Bush's Triumphant Individual, meanwhile, is a property owner who achieves the "dignity and security of economic independence" by getting rich off his assets, as Bush put it in his second inaugural. The "ownership society" is intended, as Bush explained, to make "every citizen an agent of his or her own destiny." In this universe, there is no more need for national benevolence. In fact, Social Security--which had been the very symbol of FDR's Benevolent Community--is to be turned into private accounts that Triumphant Individuals can use to gain personal wealth. In Bush's retelling, the Benevolent Community is found in religious congregations--in "faith-based" organizations that "rally the armies of compassion in our communities to fight a very different war against poverty and hopelessness, a daily battle waged house to house and heart to heart." Not even the Indian Ocean tsunami initially deserved much by way of official government aid. U.S. benevolence found expression instead in the voluntary contributions of corporations and private citizens. "The greatest source of America's generosity is not our government," Bush explained when he appointed his father and Clinton to head a relief commission. "It's the good heart of the American people." 

But it is in the retelling of the story about the Rot at the Top that the younger Bush and his cohorts have departed most from preceding Republican versions. Rather than big government, their Rot is lodged in America's "cultural elites"--depicted as influential liberals in prestigious coastal universities, the upper strata of New York and Hollywood, and the media. This Rot disdains ordinary working Americans, rejects religion and patriotism, celebrates Hollywood's licentiousness, and seeks to impose sexual permissiveness--including abortion and gay marriage--on good, God-fearing Americans.

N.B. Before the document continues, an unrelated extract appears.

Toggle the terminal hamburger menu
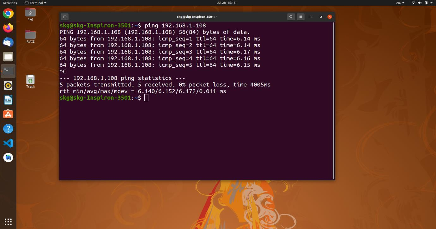 tap(300, 16)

A TV advertisement aired in 2003 by a conservative group during the Democratic primary campaign described this new Rot as a "tax-hiking, government-spending, latte-drinking, sushi-eating, Volvo-driving, New York Times-reading, body-piercing, Hollywood-loving, left-wing freak show," and, in the general election campaign, Republicans repeatedly attacked John Kerry as a "Massachusetts liberal" who was part of the "Chardonnay-and-brie set." Bush mocked Kerry for finding a "new nuance" each day on Iraq, drawing out the word "nuance" to emphasize Kerry's French cultural elitism. "In Texas, we don't do nuance," he said, to laughter and applause. House Republican leader Tom DeLay opened his campaign speeches by saying "Good morning, or, as John Kerry would say, 'Bonjour.'" 

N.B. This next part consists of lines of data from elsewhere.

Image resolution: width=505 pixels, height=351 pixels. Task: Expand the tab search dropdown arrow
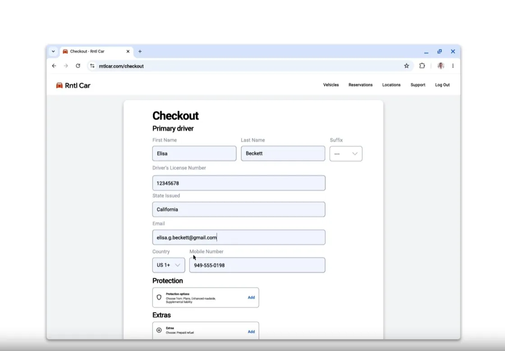(53, 51)
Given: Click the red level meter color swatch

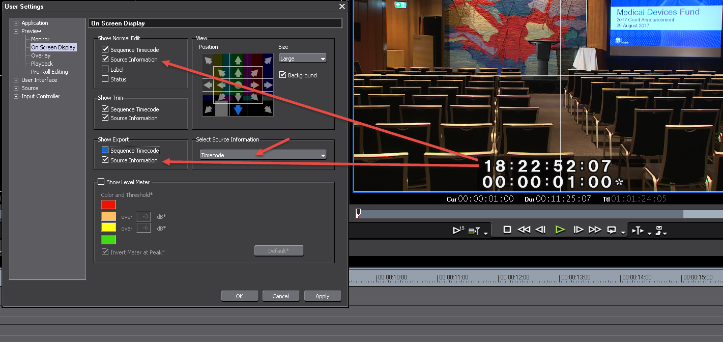Looking at the screenshot, I should tap(108, 205).
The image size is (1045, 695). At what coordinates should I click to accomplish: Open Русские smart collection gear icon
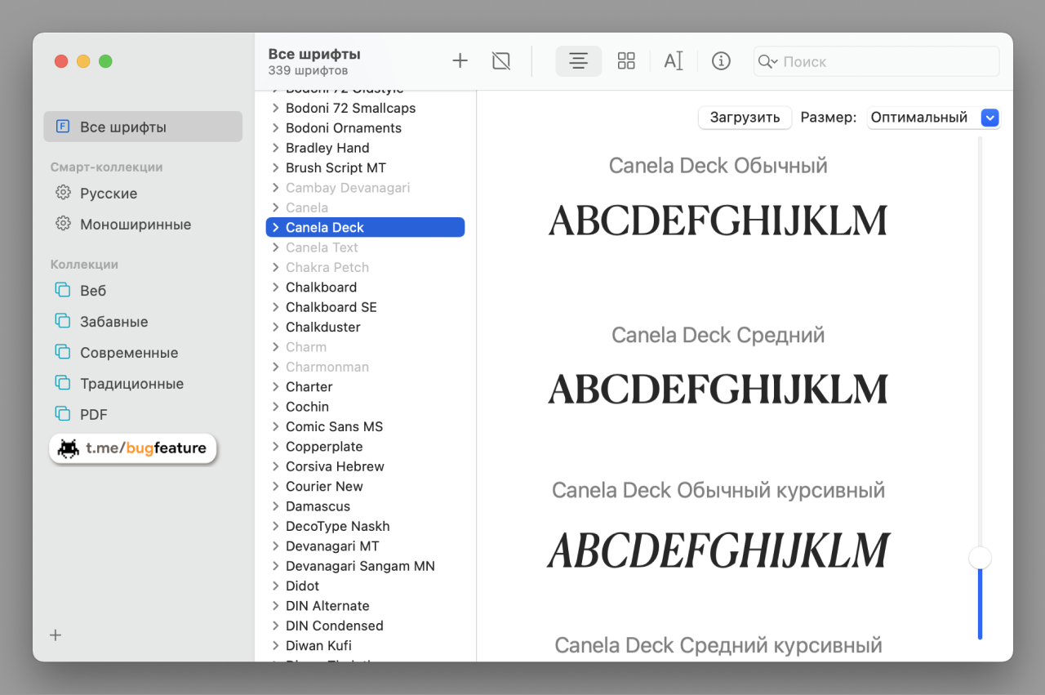point(63,194)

What were Democrats to do? All their stories had been replaced. In the 2004 election, Kerry argued forcefully that Bush's Iraq policy would not succeed against terrorism and that Bush's tax cuts for the wealthy should be repealed in order to generate enough revenue for a modest step toward universally affordable health care. But Kerry failed to place these and his other policy prescriptions into the four stories that Americans had always heard and that made sense of the world they knew. As a result, Kerry's policies lacked context and meaning. Where did Kerry want to take the United States? What did he stand for? Absent a clear narrative about the Mob, the Rot, the Benevolent, and the Triumphant, his policies were just ... policies. As such, they were no match for Bush's convictions about what America should do--no match, in other words, for Bush's recasting of the Mob at the Gates as vicious terrorists that had to be killed or would kill us (and against whom, he said, Kerry could not be trusted to use force); of the Triumphant Individual as people free to pursue individual wealth (whom Kerry would smother with taxes); of the Benevolent Community as a collection of religious people with heart (of whom Kerry was contemptuous); and of the Rot at the Top as an arrogant cultural elite (of which Kerry himself was a member). 

 

Questions:

1.  According to Robert Reich, what “stories” do Americans tell themselves about the world they live in?  How have the stories changed over the years?  Does the concept of the “story” help us understand the types of arguments that our political leaders  make

2.  Assume that you are a Democrat.  How might you try to revise the four stories Americans tell themselves so as to enhance the prospects of your party?  Do you think these revisions would be realistic and persuasive?  Explain.